Posted by William Nunnelley on 2008-05-17
Samford University English professor Roderick Davis encouraged graduates to ask the right questions as they head off into their post-university years. But he cautioned them that the best inquiries usually come from having enough personal involvement in a matter to know what is important to learn.
"In other words, it helps to have learned something about the subject already," he said during Commencement May 17 for Samford's Howard College of Arts and Sciences, Orlean Bullard Beeson School of Education and Professional Studies and School of the Arts. "What are the important questions to ask?"
Dr. Davis said "the value of this institution must be judged by how much it has contributed to shaping your life in ways both tangible and intangible." He added, "I hope that in four years at Samford we have encouraged you to develop an enquiring spirit that you will take with you throughout life."

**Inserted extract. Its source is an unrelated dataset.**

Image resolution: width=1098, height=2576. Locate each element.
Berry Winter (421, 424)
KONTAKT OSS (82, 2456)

The 1958 Samford graduate, current holder of the school's George Macon Award for teaching excellence, addressed an audience that included about 400 graduates and 4,000 others in Samford's Pete Hanna Center.
Also present were 38 members of Davis' his own class who returned to celebrate the 50th anniversary of their graduation, the first on Samford's Lakeshore Drive campus after its 1957 move from East Lake. The group marched with graduates and faculty in the academic procession and received a rousing ovation when introduced by Samford President Andrew Westmoreland.

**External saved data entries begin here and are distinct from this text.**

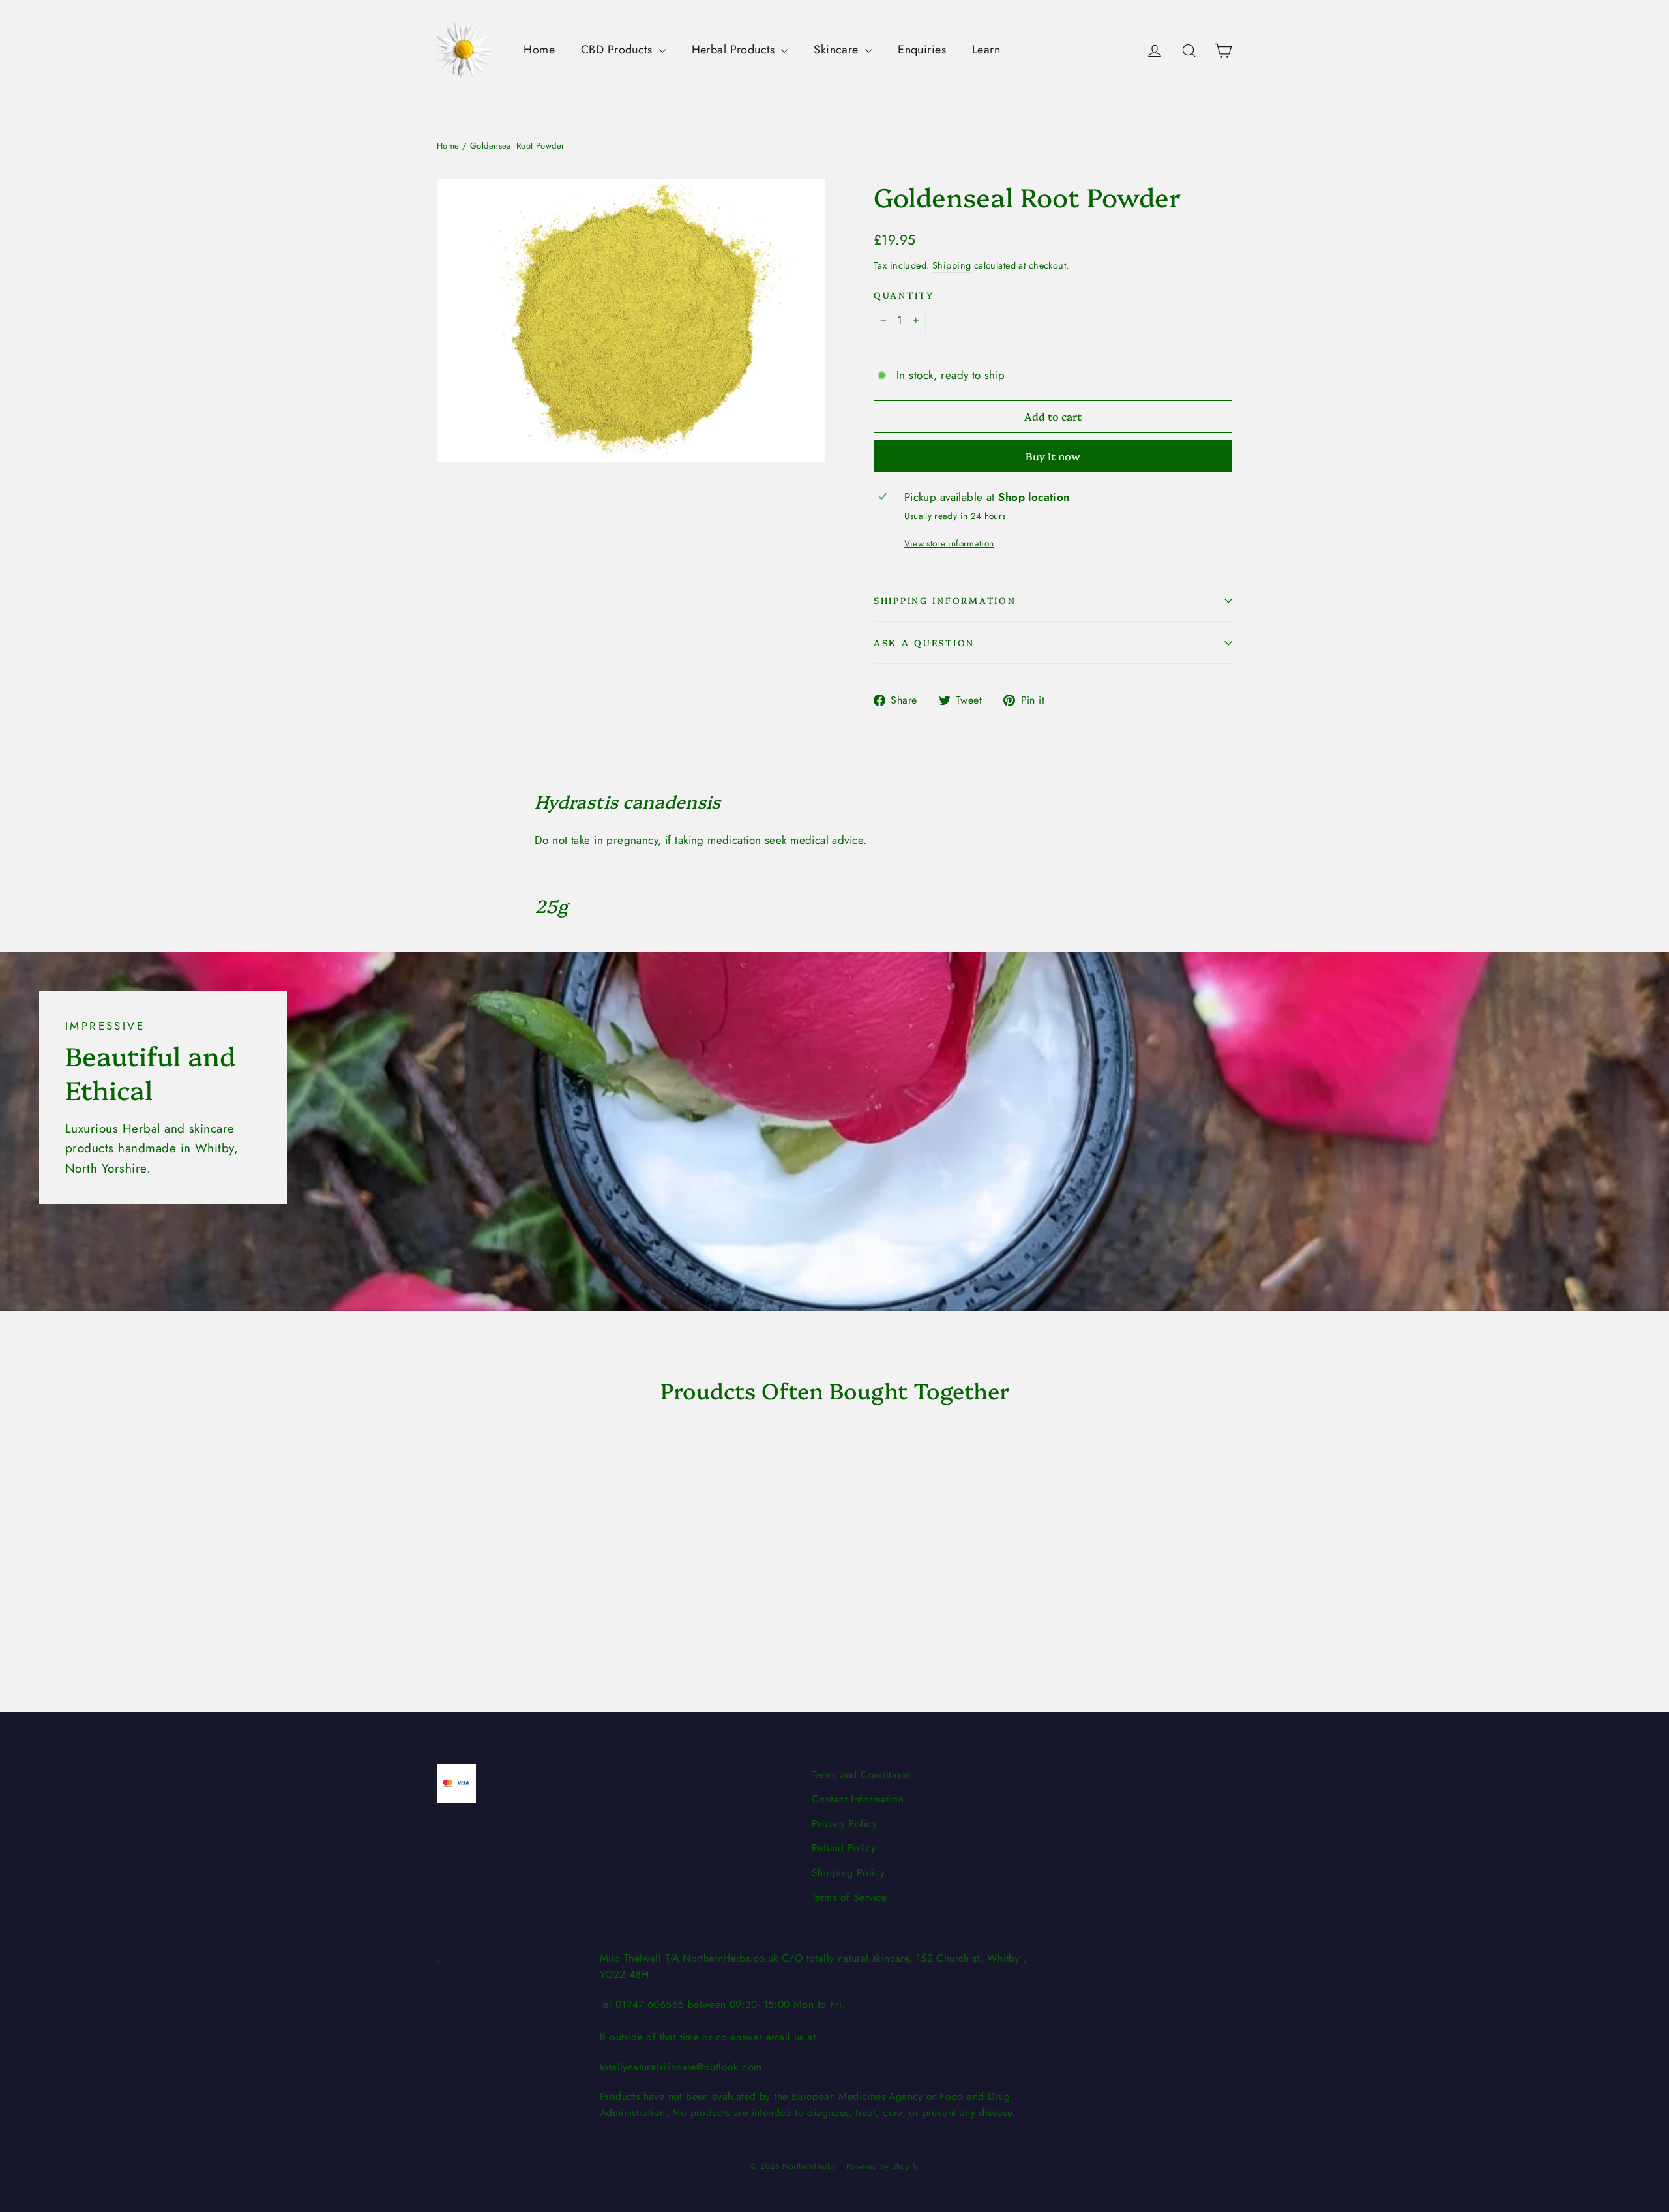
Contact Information (858, 1798)
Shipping (951, 265)
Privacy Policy (844, 1823)
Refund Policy (844, 1847)
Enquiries (922, 49)
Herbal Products (735, 49)
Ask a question (924, 642)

One of the 2008 graduates was Caroline Williams of Bristol, Tenn., the great-granddaughter of Maj. Harwell G. Davis, the Samford president who led the move to establish the Lakeshore Drive campus more than 50 years ago.
Davis, the speaker, shared a story he enjoys telling his classes at the start of each term. It involves Columbia University physicist Isidore Rabi, a Nobel Prize winner in 1944. When Rabi was asked to explain how a poor Jewish boy from New York City slums became a pioneering physicist, he said his mother made him a success.

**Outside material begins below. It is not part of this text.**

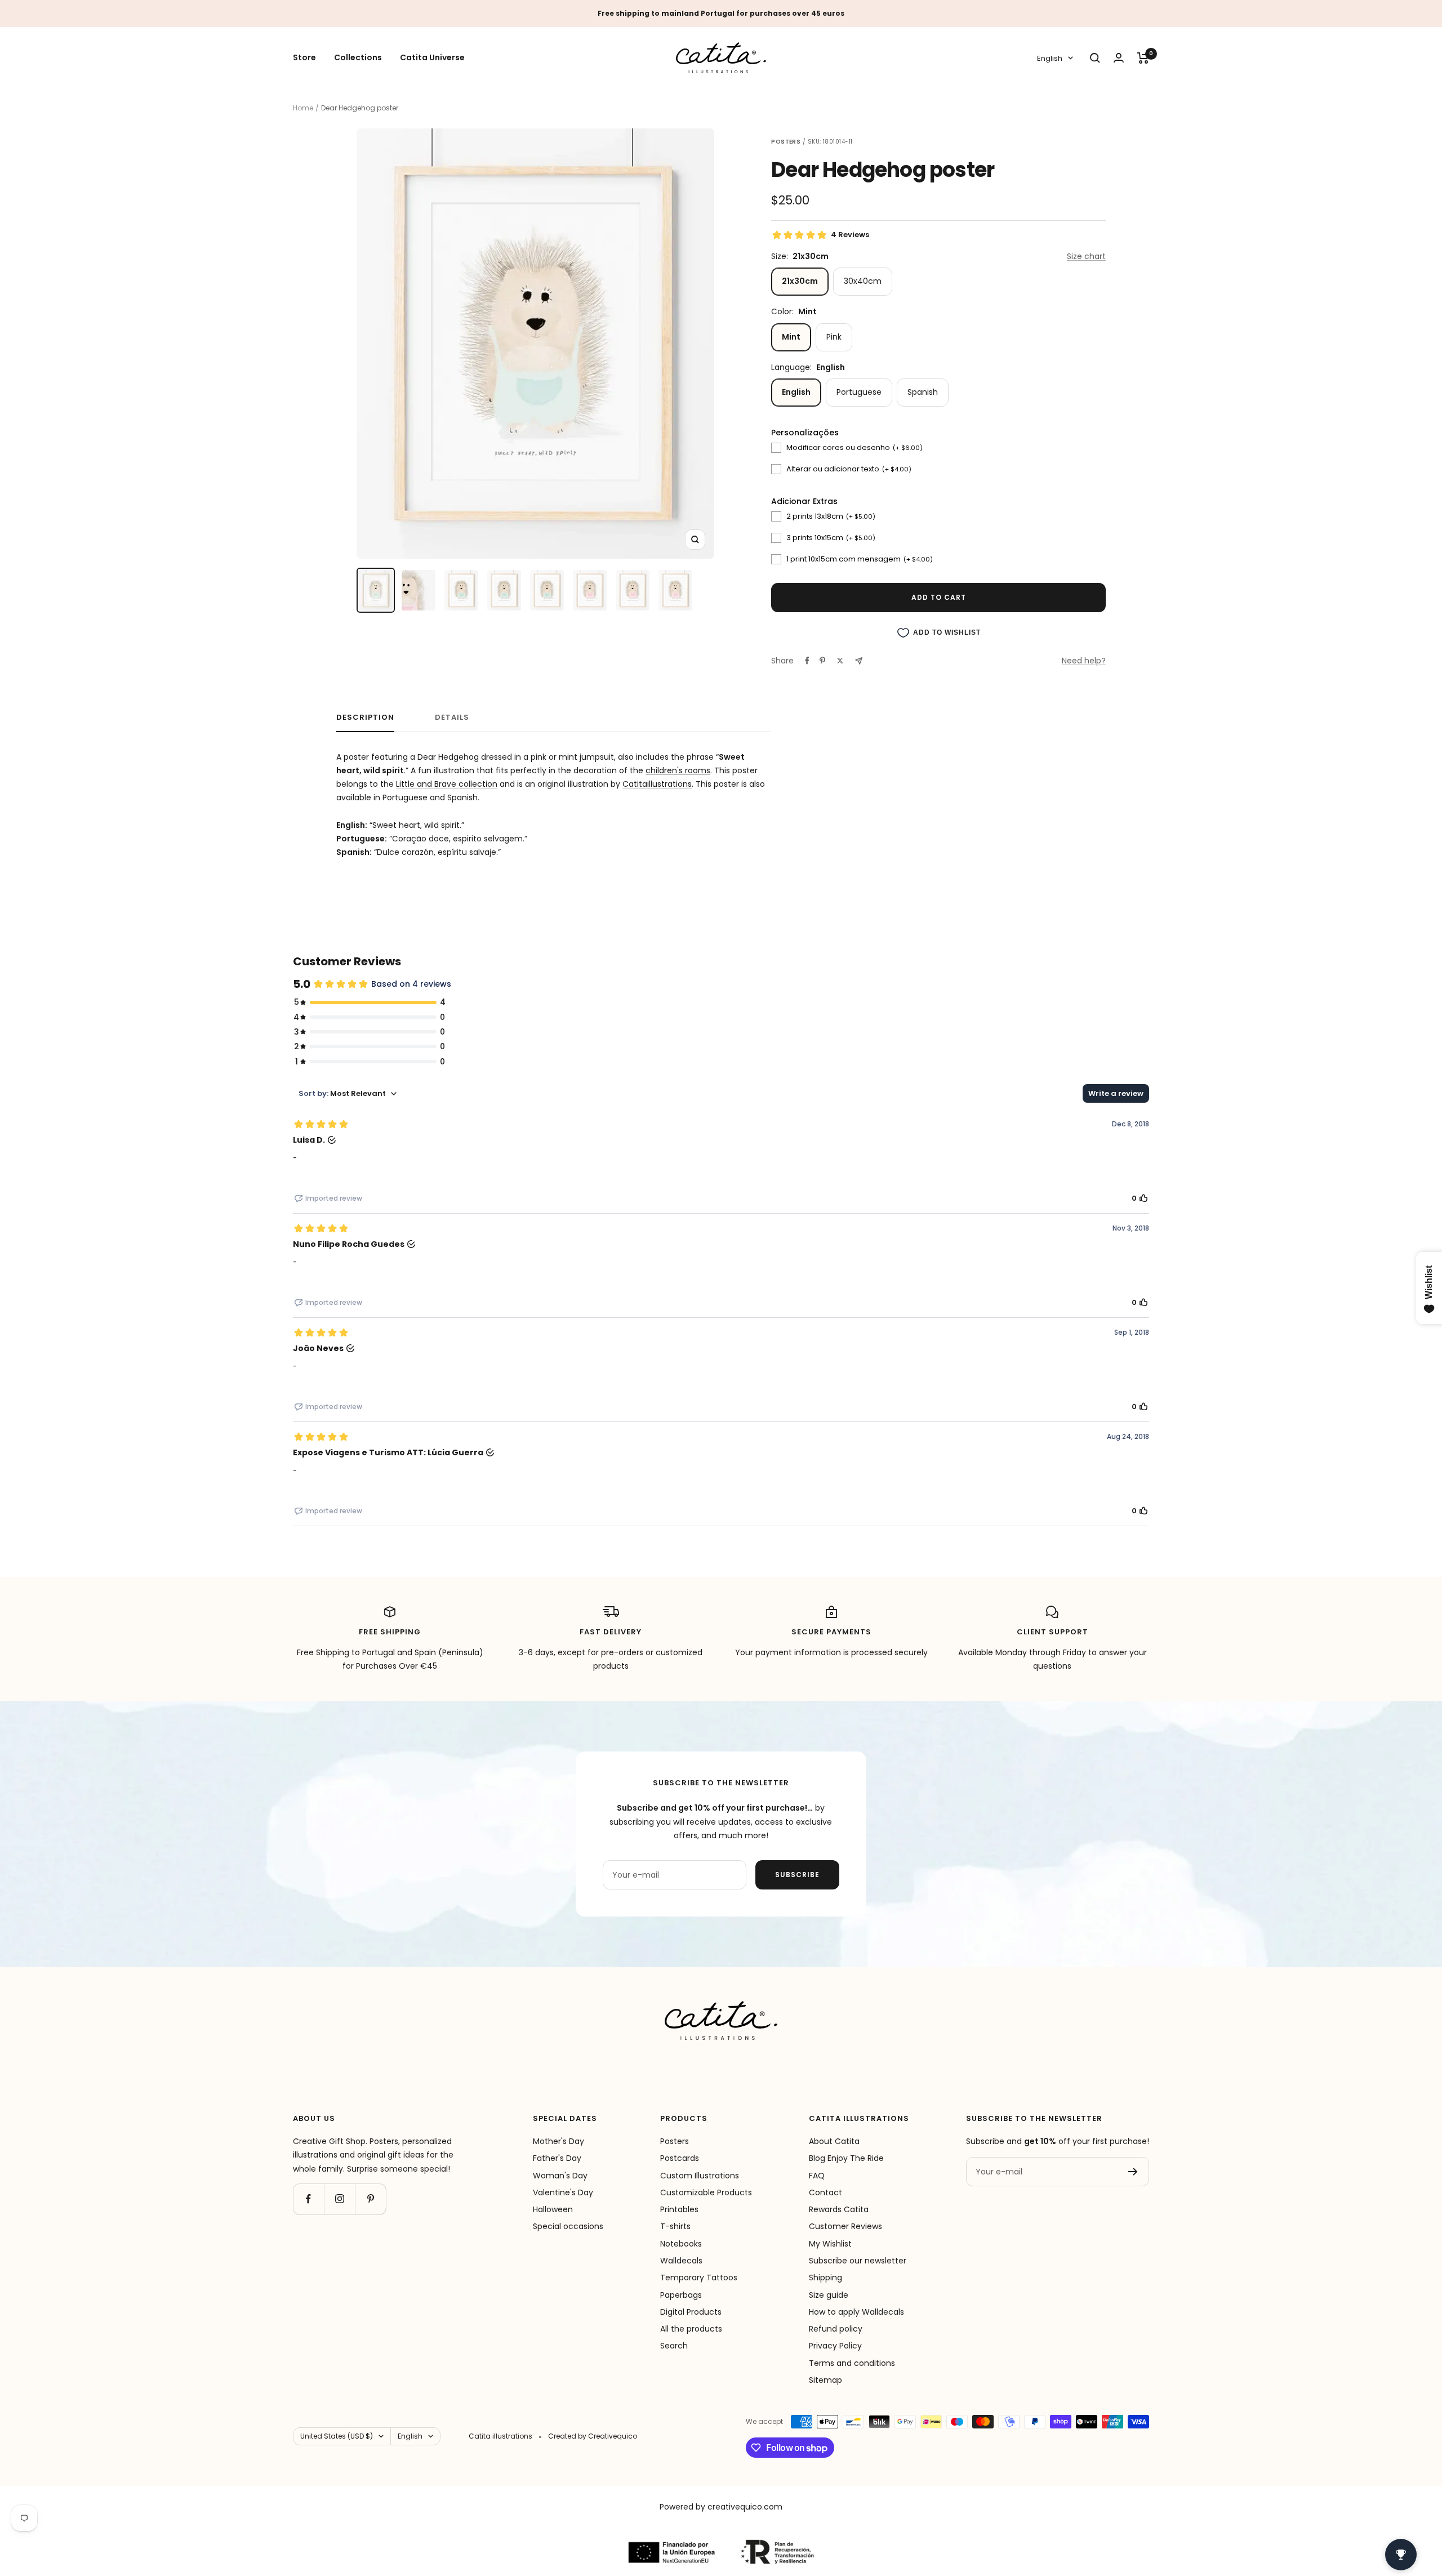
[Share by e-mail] (858, 661)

"Instead of asking him, like other mothers, What did you learn today?,' she would inquire, Tell me, Izzy, what good questions did you ask today?'" Davis related.
Davis said that, "unfortunately, in this country when students have left the labs and libraries behind, the fearless asking of good questions in the public sphere seems to have languished a lot." He referred to the environmental problem the world faces because of the refusal to limit carbon emissions.
"There is hope if we act in time," he said. "The technology already exists today to create alternative energy that will reduce carbon emissions enough within the next decade to possibly prevent our encountering a tipping point beyond which it looks like it would be impossible to recover.
"What is lacking is for the leadership of this country to get serious about the problem, because the people they represent aren't pushing them enough to do so."
Davis closed by asking the graduates what good questions they would go out and ask today. "Make it a question that you, when you come back fifty years from now, will be pleased with your younger self for asking."